The problem: Nothing should be left out: output all of the entries exactly.

Stored items:

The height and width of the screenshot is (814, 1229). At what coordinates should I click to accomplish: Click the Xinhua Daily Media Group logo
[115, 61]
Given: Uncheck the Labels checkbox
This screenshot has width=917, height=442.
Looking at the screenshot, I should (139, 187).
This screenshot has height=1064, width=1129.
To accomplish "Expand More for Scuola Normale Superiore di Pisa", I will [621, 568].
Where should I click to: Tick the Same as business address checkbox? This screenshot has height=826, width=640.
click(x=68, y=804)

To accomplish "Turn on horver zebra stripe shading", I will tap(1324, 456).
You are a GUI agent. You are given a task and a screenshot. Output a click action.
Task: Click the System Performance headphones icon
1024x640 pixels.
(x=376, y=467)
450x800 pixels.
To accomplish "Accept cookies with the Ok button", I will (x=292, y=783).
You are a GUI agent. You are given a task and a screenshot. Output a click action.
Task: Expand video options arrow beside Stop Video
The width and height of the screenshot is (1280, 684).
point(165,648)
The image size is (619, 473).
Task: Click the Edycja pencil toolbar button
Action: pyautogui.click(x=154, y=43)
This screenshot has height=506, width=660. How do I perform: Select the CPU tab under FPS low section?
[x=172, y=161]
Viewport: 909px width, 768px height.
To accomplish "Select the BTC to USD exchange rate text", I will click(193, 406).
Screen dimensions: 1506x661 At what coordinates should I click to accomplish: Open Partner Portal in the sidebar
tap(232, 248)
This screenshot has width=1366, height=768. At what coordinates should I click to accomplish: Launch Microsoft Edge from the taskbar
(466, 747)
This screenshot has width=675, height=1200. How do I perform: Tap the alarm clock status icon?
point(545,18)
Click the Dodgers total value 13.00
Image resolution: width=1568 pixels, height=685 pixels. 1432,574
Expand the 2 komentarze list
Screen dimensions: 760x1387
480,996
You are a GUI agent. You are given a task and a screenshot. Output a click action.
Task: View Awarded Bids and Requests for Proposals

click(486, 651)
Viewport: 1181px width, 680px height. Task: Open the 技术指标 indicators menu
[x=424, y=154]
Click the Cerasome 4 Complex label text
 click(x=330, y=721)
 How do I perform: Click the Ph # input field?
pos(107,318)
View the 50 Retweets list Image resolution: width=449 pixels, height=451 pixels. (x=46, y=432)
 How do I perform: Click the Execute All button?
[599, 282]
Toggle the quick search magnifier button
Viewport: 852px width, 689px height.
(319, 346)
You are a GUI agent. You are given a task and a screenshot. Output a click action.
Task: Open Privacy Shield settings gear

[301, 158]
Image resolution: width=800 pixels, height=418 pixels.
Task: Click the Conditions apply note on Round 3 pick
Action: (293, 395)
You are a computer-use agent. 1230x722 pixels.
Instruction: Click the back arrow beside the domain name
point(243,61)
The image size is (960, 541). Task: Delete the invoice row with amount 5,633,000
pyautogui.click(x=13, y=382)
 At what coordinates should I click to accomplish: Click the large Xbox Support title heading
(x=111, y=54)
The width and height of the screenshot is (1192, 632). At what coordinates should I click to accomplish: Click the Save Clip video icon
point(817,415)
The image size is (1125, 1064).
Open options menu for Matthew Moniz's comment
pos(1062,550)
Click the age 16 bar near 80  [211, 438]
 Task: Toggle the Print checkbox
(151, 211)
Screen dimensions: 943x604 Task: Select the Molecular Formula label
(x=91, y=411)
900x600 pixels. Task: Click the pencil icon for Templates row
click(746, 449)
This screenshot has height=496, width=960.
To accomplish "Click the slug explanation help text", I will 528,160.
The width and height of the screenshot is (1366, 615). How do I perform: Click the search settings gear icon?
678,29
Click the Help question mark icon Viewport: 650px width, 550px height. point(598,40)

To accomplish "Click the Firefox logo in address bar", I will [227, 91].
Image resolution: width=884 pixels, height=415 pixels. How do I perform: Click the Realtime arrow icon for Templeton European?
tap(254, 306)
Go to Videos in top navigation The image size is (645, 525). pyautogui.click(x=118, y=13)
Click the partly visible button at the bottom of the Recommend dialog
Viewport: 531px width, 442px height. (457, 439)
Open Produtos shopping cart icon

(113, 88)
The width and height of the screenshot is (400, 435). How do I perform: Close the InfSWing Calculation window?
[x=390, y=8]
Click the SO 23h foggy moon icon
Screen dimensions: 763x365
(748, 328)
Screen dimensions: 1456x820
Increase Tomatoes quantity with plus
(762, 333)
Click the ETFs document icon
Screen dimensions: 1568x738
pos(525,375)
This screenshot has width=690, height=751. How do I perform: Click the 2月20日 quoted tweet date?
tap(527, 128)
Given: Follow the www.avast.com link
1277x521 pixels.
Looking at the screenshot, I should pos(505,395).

Task response:
The height and width of the screenshot is (814, 1229). At what coordinates should I click to accomplish: Click the Xinhua Daily Media Group logo
[115, 61]
Given: Uncheck the Labels checkbox
This screenshot has width=917, height=442.
Looking at the screenshot, I should (139, 187).
This screenshot has height=1064, width=1129.
To accomplish "Expand More for Scuola Normale Superiore di Pisa", I will [621, 568].
Where should I click to: Tick the Same as business address checkbox? This screenshot has height=826, width=640.
click(x=68, y=804)

To accomplish "Turn on horver zebra stripe shading", I will tap(1324, 456).
You are a GUI agent. You are given a task and a screenshot. Output a click action.
Task: Click the System Performance headphones icon
1024x640 pixels.
(x=376, y=467)
450x800 pixels.
To accomplish "Accept cookies with the Ok button", I will (x=292, y=783).
You are a GUI agent. You are given a task and a screenshot. Output a click action.
Task: Expand video options arrow beside Stop Video
The width and height of the screenshot is (1280, 684).
point(165,648)
The image size is (619, 473).
Task: Click the Edycja pencil toolbar button
Action: pyautogui.click(x=154, y=43)
This screenshot has height=506, width=660. How do I perform: Select the CPU tab under FPS low section?
[x=172, y=161]
Viewport: 909px width, 768px height.
To accomplish "Select the BTC to USD exchange rate text", I will click(193, 406).
Screen dimensions: 1506x661 At what coordinates should I click to accomplish: Open Partner Portal in the sidebar
tap(232, 248)
This screenshot has width=1366, height=768. At what coordinates should I click to accomplish: Launch Microsoft Edge from the taskbar
(466, 747)
This screenshot has width=675, height=1200. How do I perform: Tap the alarm clock status icon?
point(545,18)
Click the Dodgers total value 13.00
Image resolution: width=1568 pixels, height=685 pixels. 1432,574
Expand the 2 komentarze list
Screen dimensions: 760x1387
480,996
You are a GUI agent. You are given a task and a screenshot. Output a click action.
Task: View Awarded Bids and Requests for Proposals

click(486, 651)
Viewport: 1181px width, 680px height. Task: Open the 技术指标 indicators menu
[x=424, y=154]
Click the Cerasome 4 Complex label text
 click(x=330, y=721)
 How do I perform: Click the Ph # input field?
pos(107,318)
View the 50 Retweets list Image resolution: width=449 pixels, height=451 pixels. (x=46, y=432)
 How do I perform: Click the Execute All button?
[599, 282]
Toggle the quick search magnifier button
Viewport: 852px width, 689px height.
(319, 346)
You are a GUI agent. You are given a task and a screenshot. Output a click action.
Task: Open Privacy Shield settings gear

[301, 158]
Image resolution: width=800 pixels, height=418 pixels.
Task: Click the Conditions apply note on Round 3 pick
Action: (293, 395)
You are a computer-use agent. 1230x722 pixels.
Instruction: Click the back arrow beside the domain name
point(243,61)
The image size is (960, 541). Task: Delete the invoice row with amount 5,633,000
pyautogui.click(x=13, y=382)
 At what coordinates should I click to accomplish: Click the large Xbox Support title heading
(x=111, y=54)
The width and height of the screenshot is (1192, 632). At what coordinates should I click to accomplish: Click the Save Clip video icon
point(817,415)
The image size is (1125, 1064).
Open options menu for Matthew Moniz's comment
pos(1062,550)
Click the age 16 bar near 80  [211, 438]
 Task: Toggle the Print checkbox
(151, 211)
Screen dimensions: 943x604 Task: Select the Molecular Formula label
(x=91, y=411)
900x600 pixels. Task: Click the pencil icon for Templates row
click(746, 449)
This screenshot has height=496, width=960.
To accomplish "Click the slug explanation help text", I will 528,160.
The width and height of the screenshot is (1366, 615). How do I perform: Click the search settings gear icon?
678,29
Click the Help question mark icon Viewport: 650px width, 550px height. point(598,40)

To accomplish "Click the Firefox logo in address bar", I will [227, 91].
Image resolution: width=884 pixels, height=415 pixels. How do I perform: Click the Realtime arrow icon for Templeton European?
tap(254, 306)
Go to Videos in top navigation The image size is (645, 525). pyautogui.click(x=118, y=13)
Click the partly visible button at the bottom of the Recommend dialog
Viewport: 531px width, 442px height. (457, 439)
Open Produtos shopping cart icon

(113, 88)
The width and height of the screenshot is (400, 435). How do I perform: Close the InfSWing Calculation window?
[x=390, y=8]
Click the SO 23h foggy moon icon
Screen dimensions: 763x365
(748, 328)
Screen dimensions: 1456x820
Increase Tomatoes quantity with plus
(762, 333)
Click the ETFs document icon
Screen dimensions: 1568x738
pos(525,375)
This screenshot has width=690, height=751. How do I perform: Click the 2月20日 quoted tweet date?
tap(527, 128)
Given: Follow the www.avast.com link
1277x521 pixels.
Looking at the screenshot, I should pos(505,395).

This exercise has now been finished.